The finance minister talks about filling the loopholes and
broadening the tax base in the upcoming budget. He puts a pretty
spin on an ugly subject by saying that Canadians want to
increase equity in the tax system, which is just another way of
saying that the government wants more out of the taxpayers.
This is at a time when taxpayers are pleading with the
government to stop gouging them and start listening about
cutting some expenses.
On another issue, many voters, especially the voters of
Markham-Whitchurch-Stouffville, are demanding the right
to recall MPs but their appeals fall on deaf ears. We cannot see
any movement on this right to recall. Why is that? Why is it that
no one is listening to that?
Now we see this government promising also an ill-defined
aboriginal self-government even after the Charlottetown accord
was soundly rejected by Canadians.
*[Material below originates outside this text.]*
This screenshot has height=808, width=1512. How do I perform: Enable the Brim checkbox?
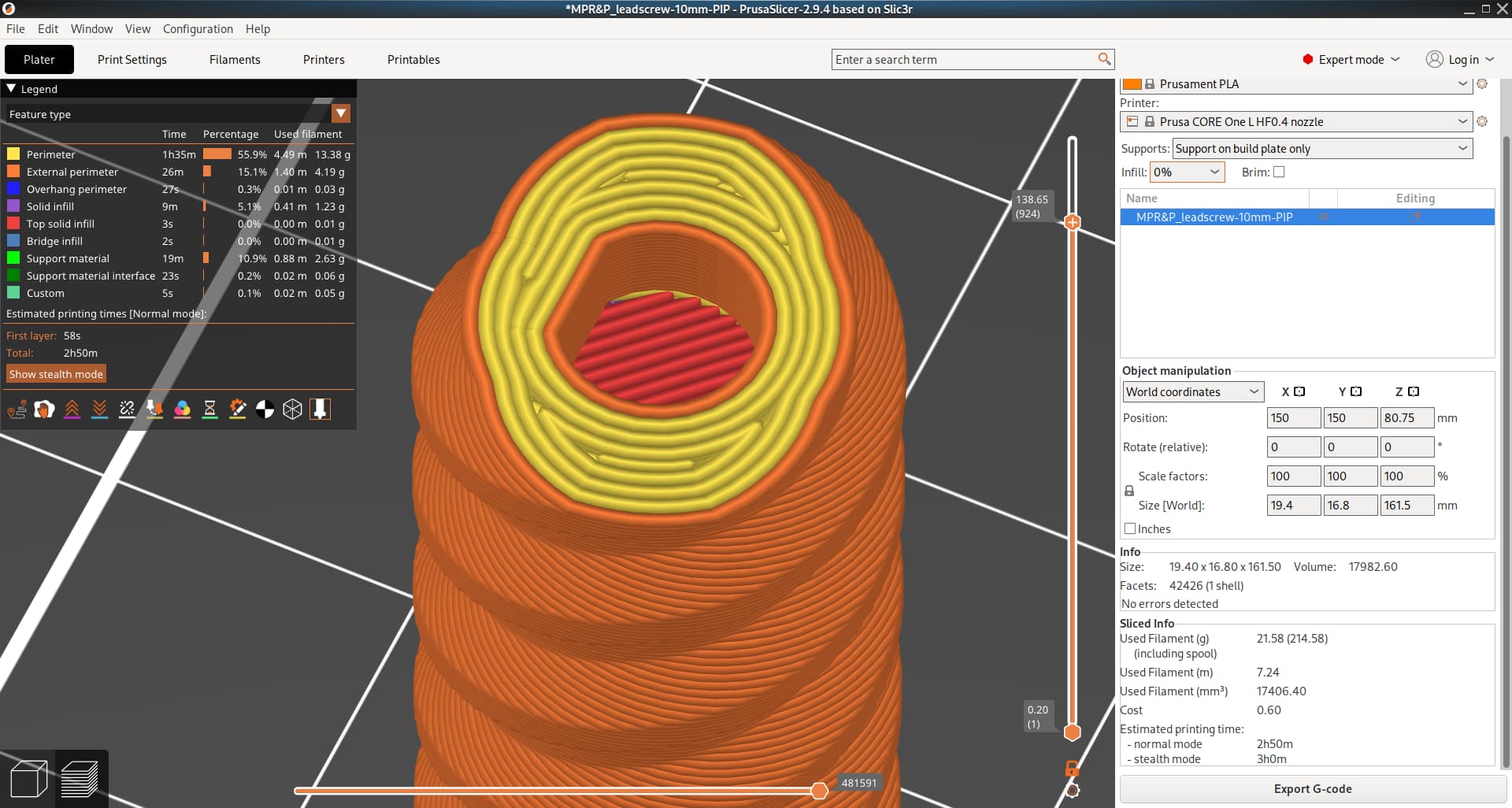[1279, 172]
How is that possible?
This government is running far ahead of the voters. It may
even be in a different running lane, I am not sure. The House
needs to stop pushing only the government's agenda and start
pushing ahead with the people's agenda.
Is it any wonder Canadians have a negative attitude toward
governments in general? If the government will not listen to
Canadians and cannot put its financial house in order, how will it
possibly deal with wisdom regarding constitutional issues
which form the foundation of that house?
The Constitution has been the focus of much needless hurt in
our nation. It started with the patriation in 1981, a unilateral
action which caused the rancorous constitutional conferences of
the mid-eighties. These led to the political disasters of Meech
Lake and the Charlottetown accord. Out of them emerged the
Bloc Quebecois and a full-blown separatist movement that
threatens to split our nation in two.
Today, what do we find? Yet another amendment to the
Constitution, virtually free of national debate, unfettered by
consultation with anyone with Prince Edward Island, slipped
under the noses of parliamentarians as if the last decade simply
disappeared. It appears that the government has learned nothing
from the mistakes of the past.
Not only that, but the government conveniently ignores the
voices of millions of other Canadians who have said through
their votes and through other mechanisms that they are
demanding other changes to the Constitution, changes that they
say are at least as important, possibly more important, than
We have long advocated changes like a reformed Senate,
entrenched property rights over which there is already a lot of
general national agreement, positive changes such as a
constitutional ceiling on government spending, something that
would ensure that undisciplined politicians could never again
spend our children's inheritance.
Last year the ousted Conservative Party barged ahead with a
constitutional change for New Brunswick, just after that very
change was rejected as part of the Charlottetown accord. Reform
voted against it. Now we see this government forcing us to
accept changes on behalf of Prince Edward Island. Reform once
again rejects the process that ignores the cries of millions of
other Canadians. This process should be a source of shame to
This small amendment is no small matter. It deals with an
enormous principle. It brings back memories of how our
Constitution has been mishandled over the past 15 years. The
Reform Party of Canada opposes this amendment on three firm
grounds. The first I went over at some length earlier in my
presentation. It is simply unwise to glibly approve a permanent,
unqualified commitment to the bridge.
The second ground is that of consultation. To satisfy voters
and preserve the relationships of the federation, the government
should proceed in a way which allows input from every province
and, through a referendum, every citizen.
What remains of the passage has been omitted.